Nous sommes aujourd’hui  confrontés à deux problèmes majeurs :

  • réel problème écologique  (putréfaction des coques en bois, perte des huiles, fusées de détresse),
  • pénurie des places de port de plaisance.

Les recycleurs bretons créent aujourd’hui le premier réseau de destruction navale en Bretagne  : leur but est de rassembler un groupe de professionnels du nautisme (concession et chantier, port a sec) souhaitant répondre au problème environnemental que représente la fin de vie des bateaux de plaisance hors d’usage. En 2013, les recycleurs bretons ont déconstruit 130 unités de plaisance.

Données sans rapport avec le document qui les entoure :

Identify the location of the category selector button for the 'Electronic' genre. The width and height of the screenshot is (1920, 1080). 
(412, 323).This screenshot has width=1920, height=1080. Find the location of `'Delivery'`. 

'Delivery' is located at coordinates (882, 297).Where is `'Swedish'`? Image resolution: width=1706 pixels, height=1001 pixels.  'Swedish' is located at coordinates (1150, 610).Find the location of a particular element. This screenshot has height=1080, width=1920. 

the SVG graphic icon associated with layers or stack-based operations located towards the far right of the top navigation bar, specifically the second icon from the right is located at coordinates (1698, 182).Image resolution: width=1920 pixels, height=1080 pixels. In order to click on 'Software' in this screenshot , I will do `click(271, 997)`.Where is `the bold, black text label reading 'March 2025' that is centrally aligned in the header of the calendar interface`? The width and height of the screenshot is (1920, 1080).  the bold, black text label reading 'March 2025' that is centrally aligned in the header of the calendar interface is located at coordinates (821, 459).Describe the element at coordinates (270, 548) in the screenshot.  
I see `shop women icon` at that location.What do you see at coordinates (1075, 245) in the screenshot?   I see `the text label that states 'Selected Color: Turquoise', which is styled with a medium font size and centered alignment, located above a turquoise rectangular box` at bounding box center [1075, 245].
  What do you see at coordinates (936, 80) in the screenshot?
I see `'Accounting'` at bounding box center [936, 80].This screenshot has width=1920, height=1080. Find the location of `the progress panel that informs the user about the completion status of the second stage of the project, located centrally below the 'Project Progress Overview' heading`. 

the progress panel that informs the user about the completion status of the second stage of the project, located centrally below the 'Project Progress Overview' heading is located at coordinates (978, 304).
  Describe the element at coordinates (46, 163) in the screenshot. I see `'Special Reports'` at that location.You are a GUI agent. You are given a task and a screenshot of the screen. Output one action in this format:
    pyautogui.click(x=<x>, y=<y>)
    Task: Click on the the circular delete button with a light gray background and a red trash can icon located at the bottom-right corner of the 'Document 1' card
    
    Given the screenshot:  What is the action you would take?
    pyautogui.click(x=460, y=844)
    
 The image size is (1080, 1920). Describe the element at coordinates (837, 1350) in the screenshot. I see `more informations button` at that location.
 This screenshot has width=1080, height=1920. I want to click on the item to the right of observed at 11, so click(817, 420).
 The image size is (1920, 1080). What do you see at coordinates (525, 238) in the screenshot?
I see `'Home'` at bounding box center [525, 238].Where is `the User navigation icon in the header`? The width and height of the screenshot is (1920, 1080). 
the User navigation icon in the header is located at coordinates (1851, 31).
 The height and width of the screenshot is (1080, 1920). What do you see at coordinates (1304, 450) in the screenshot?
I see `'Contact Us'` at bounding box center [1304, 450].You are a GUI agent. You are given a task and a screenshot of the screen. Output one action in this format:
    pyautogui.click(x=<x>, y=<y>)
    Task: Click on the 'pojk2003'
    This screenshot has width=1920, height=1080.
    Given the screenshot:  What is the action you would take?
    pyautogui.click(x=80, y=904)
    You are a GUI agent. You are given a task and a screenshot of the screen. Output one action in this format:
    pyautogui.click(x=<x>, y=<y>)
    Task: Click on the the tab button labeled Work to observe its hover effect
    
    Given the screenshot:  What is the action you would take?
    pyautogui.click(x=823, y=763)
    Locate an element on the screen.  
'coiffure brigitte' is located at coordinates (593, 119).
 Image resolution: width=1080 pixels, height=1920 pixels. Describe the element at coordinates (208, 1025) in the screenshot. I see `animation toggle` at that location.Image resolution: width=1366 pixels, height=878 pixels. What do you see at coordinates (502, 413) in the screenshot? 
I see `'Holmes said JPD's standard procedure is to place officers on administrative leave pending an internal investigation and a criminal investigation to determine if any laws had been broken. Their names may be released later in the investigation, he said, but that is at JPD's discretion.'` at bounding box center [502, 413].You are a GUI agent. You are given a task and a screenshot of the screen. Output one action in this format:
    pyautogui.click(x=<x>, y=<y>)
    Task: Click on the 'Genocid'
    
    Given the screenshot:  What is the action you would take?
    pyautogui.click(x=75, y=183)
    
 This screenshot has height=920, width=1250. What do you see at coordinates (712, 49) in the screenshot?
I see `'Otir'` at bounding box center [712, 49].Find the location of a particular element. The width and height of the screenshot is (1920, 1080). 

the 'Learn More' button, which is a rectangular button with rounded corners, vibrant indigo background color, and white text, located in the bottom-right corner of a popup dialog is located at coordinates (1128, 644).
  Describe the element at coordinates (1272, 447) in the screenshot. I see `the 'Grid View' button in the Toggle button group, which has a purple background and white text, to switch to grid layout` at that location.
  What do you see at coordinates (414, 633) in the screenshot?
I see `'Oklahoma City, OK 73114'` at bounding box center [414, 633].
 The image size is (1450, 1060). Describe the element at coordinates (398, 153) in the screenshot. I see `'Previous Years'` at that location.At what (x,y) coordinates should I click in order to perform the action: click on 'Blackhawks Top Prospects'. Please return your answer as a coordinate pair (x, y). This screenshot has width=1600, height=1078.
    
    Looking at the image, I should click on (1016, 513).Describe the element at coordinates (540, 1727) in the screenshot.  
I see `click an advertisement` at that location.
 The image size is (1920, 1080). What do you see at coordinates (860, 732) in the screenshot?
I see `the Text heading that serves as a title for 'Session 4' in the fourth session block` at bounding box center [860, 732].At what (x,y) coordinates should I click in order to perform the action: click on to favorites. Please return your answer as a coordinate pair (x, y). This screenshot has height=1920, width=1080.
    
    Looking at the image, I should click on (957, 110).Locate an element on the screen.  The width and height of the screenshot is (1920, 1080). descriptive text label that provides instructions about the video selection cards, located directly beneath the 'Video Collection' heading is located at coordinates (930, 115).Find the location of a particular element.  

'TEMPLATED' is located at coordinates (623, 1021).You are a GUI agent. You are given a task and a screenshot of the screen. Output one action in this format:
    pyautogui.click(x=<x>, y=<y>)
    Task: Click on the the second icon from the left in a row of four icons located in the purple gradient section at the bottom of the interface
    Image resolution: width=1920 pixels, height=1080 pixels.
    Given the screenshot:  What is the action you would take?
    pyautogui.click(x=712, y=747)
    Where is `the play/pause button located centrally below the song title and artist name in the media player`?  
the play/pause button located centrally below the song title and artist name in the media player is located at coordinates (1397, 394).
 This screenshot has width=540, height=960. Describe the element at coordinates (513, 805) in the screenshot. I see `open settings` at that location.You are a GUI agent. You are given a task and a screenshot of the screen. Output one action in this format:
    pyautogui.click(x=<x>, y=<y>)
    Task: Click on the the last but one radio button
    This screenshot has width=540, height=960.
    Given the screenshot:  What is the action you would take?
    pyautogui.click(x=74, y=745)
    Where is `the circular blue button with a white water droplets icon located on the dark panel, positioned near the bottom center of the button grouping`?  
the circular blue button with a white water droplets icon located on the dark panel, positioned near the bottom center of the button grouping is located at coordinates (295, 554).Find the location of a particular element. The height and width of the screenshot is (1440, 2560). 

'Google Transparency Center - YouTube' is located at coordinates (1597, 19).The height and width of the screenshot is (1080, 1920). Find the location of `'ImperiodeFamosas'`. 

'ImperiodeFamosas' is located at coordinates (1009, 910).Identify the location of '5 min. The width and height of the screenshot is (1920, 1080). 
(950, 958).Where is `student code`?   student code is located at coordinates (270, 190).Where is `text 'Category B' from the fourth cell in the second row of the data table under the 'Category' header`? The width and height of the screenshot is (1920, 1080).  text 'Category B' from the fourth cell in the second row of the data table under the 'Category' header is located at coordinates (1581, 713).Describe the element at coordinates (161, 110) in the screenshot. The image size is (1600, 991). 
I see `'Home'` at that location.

TRANSPORT ET CONDITIONNEMENT

La logistique est assurée a partir de l’enlèvement du bateau qui est transféré vers le site de déconstruction le plus proche géographiquement. (Site identifié par la Préfecture “installation classée pour la protection de l environnement”) .

DÉPOLLUTION DES BATEAUX

Les matières dangereuses sont évacuées du bateau ( batterie, huiles, gasoil, fusées de détresse etc.) puis traitées dans les filières adéquates.

DÉCONSTRUCTION DES COQUES

Le bateau est ensuite démoli dans les installations classées afin de trier plus facilement les matières valorisables ;  le bois est envoyé vers les panneau tiers et la ferraille dans les fonderies.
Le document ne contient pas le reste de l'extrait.